Book Review - Anagrams

This book was devastating – devastatingly funny, devastatingly honest. And its denouement, or the final unraveling of plot complexities, is devastatingly sad.

Let me back up for a minute. "Anagrams" rearranges and frames three characters dynamically against each other, first in a sequence of short scenes, then in a longer sustained story. So the key characters – like letters in an anagrammatic word – function differently, contribute to a separate-though-equally-plausible reality, when located in varying relationships with each other.

The elements consist, primarily, of Benna, Gerard, and Eleanor. The first two are archetypal lovers and their affairs shift “requitedness”. Eleanor, as friend and rival (both imagined and real), perhaps functions hermeneutically, as a way to comment on the story, present a foil, or just add a third tip to the triangle, echoing the question: why is it so hard for two people to just love each other?

Known principally as a short story writer, Moore creates a novel with a vividly cinematic eye (an image of a menstrual stain on a nightgown waving in a tree at a yardsale resonates with loss and loneliness) paired with pithy humor. Her dialogues (and internal monologues) capture our awkwardness and nerdy, punny humor (“endurance is a country in Central America”).

The characters are often pictured as flailing intellectuals, with jobs like hotel lounge pianist, geriatric aerobics teacher, poetry teacher at a community college, representing, yes, characters of a certain age, angry at themselves for not making harder decisions, for not taking harder chances, and angry at the world for making it so damn hard. I’m quick to point out that it’s not an angsty anger. It’s the anger you feel for someone you want to live with forever, but who always leaves an eggy mess on the kitchen burners and really, why do you always have to clean it up? It’s a relatably self-conscious, and hilarious, despair.

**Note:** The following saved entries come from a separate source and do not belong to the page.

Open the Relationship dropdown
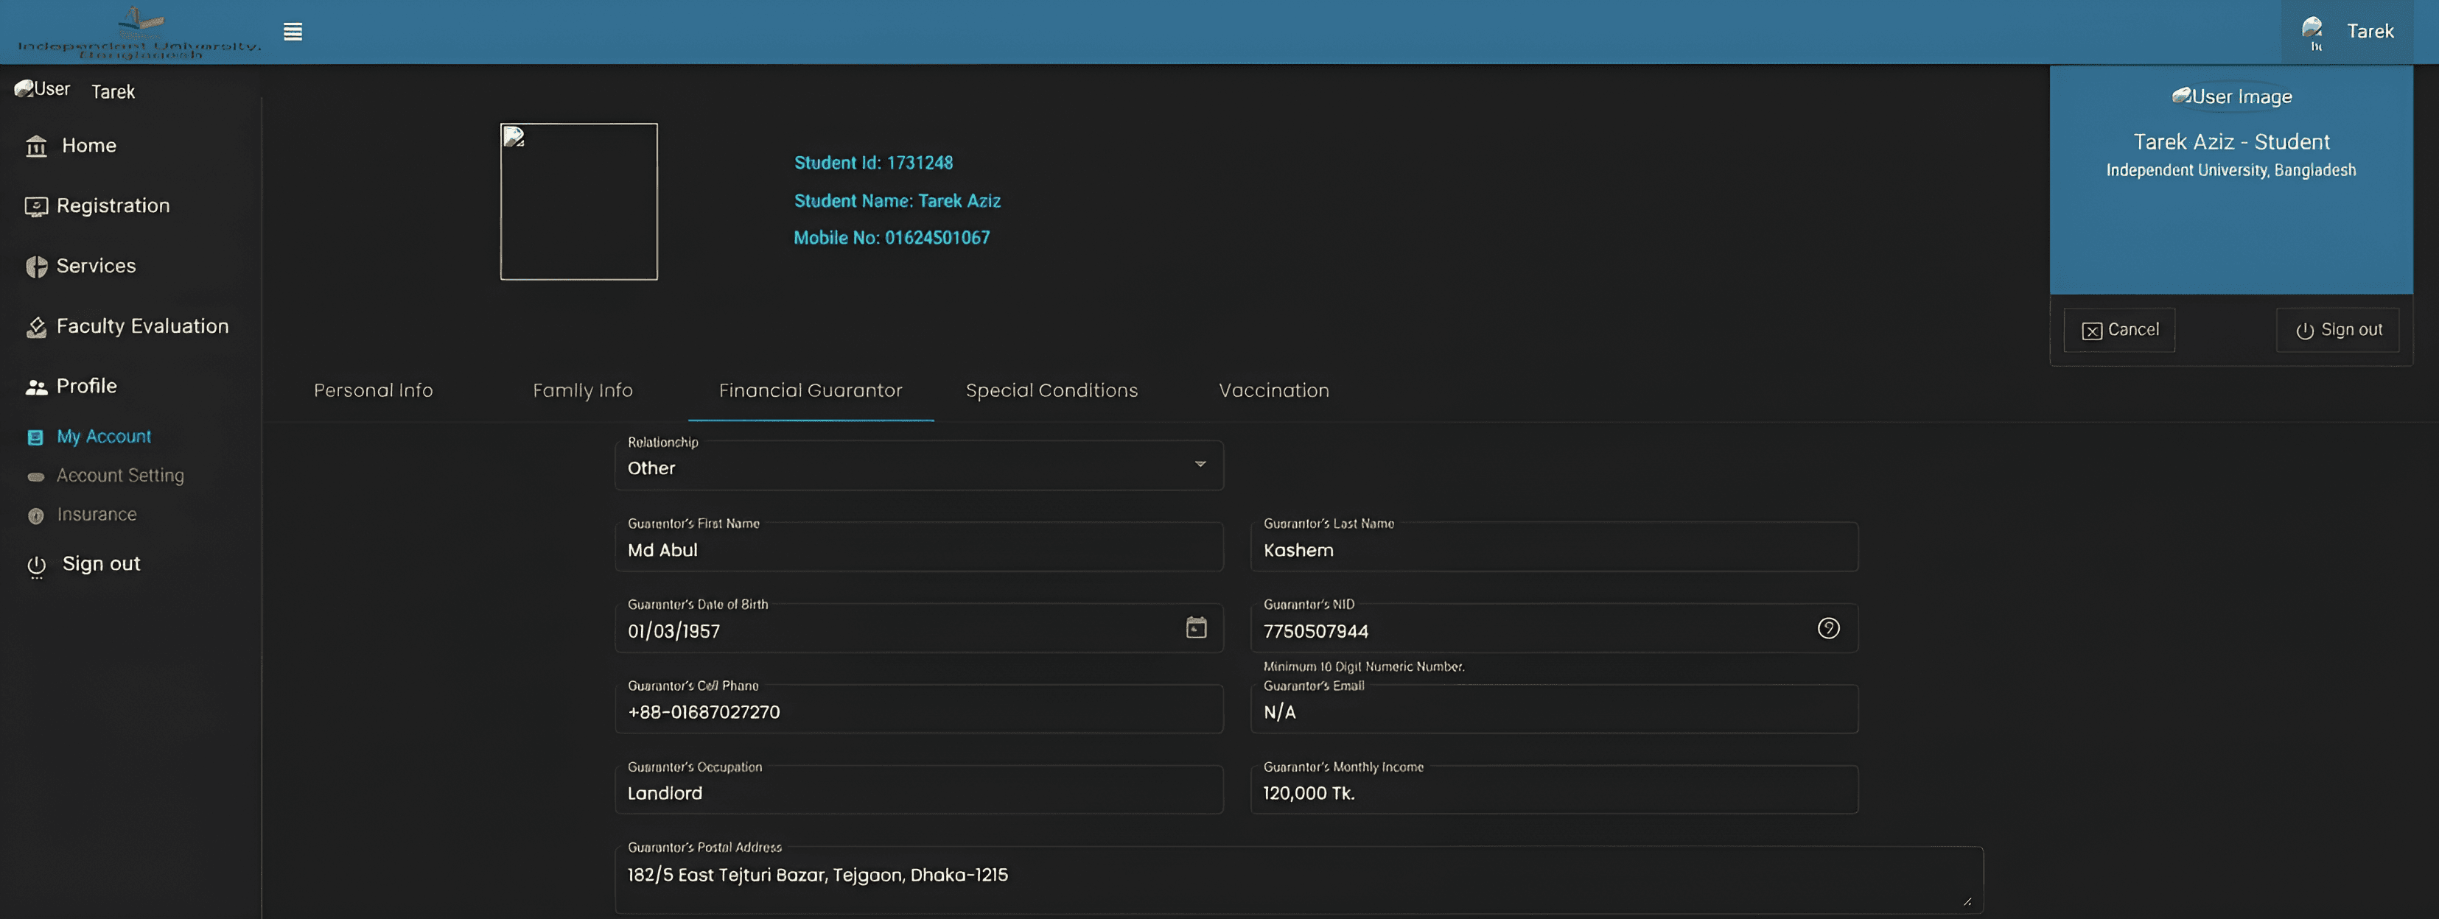2439x919 pixels. 918,465
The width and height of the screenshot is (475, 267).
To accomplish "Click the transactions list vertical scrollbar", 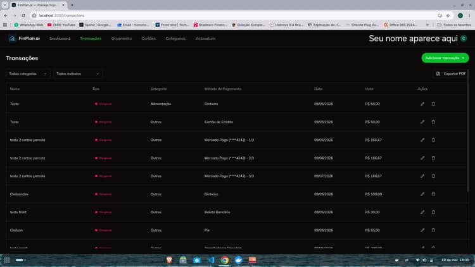I will click(x=468, y=130).
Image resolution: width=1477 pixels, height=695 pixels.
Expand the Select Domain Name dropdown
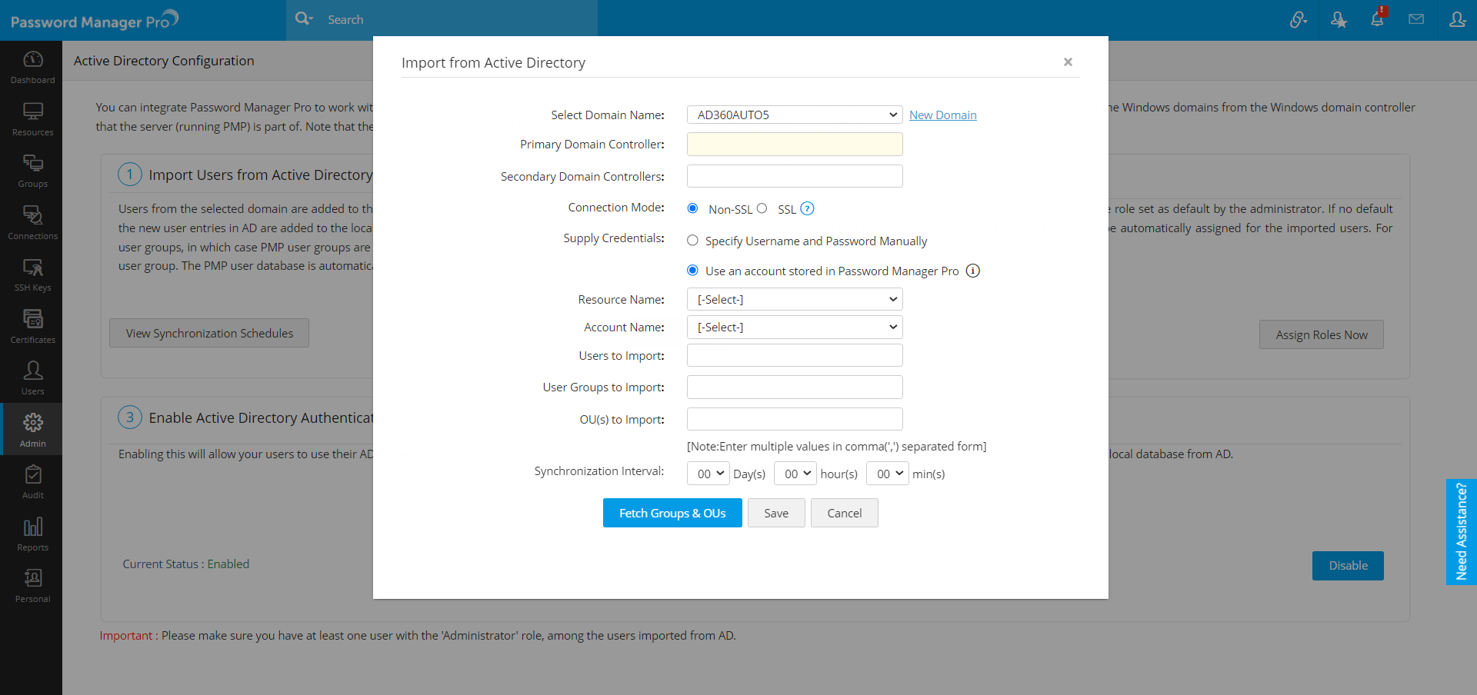point(794,115)
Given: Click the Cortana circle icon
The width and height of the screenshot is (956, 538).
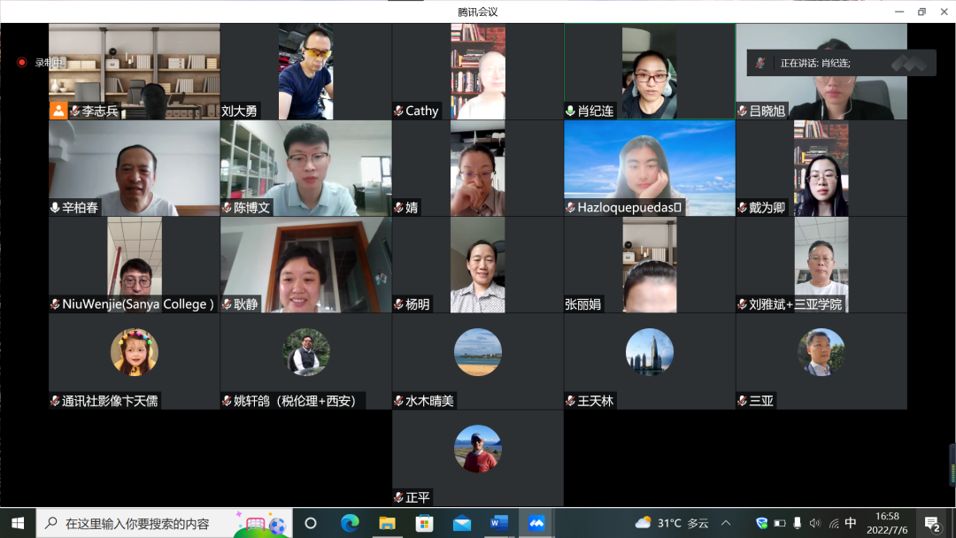Looking at the screenshot, I should 311,523.
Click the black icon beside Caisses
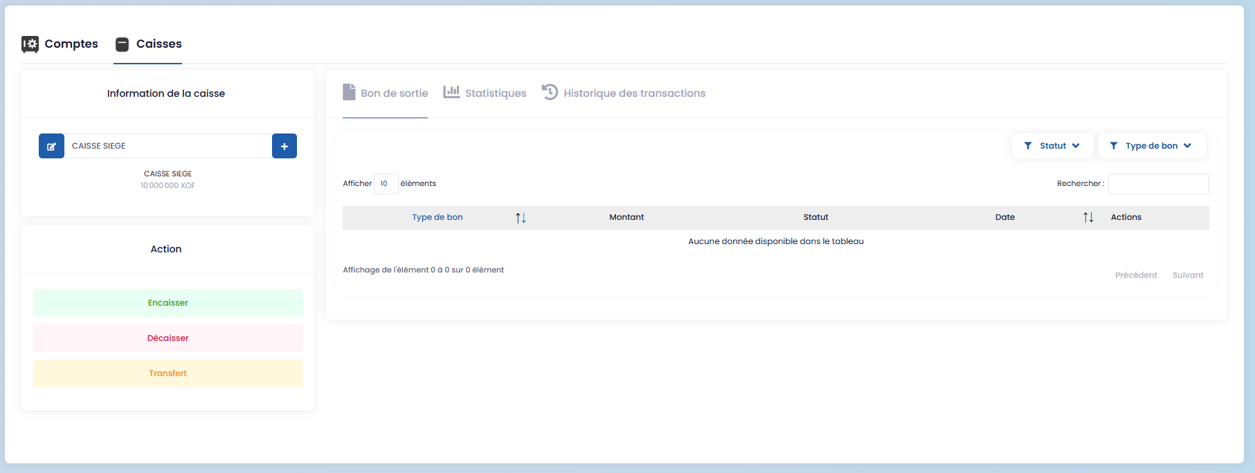 (x=122, y=44)
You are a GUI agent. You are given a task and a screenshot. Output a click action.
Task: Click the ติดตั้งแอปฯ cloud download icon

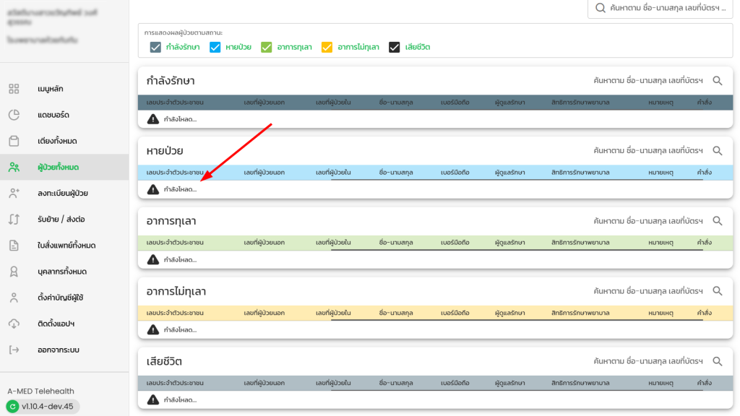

I read this book very slowly, so it wouldn’t be over soon, so I could savor each bite. And it is biting. The description of the book as a love story, and of the characters as angry, does not quite give the novel credit. Its metapoetic touches, and light sense of balance and boundary, enables it to evade those clichéd generalizations (really, even the generalization of it as a novel is not apt). It’s sensitive, sad, and flirty. It’s solid, addicting and silky. It is, as they say, a “good read”.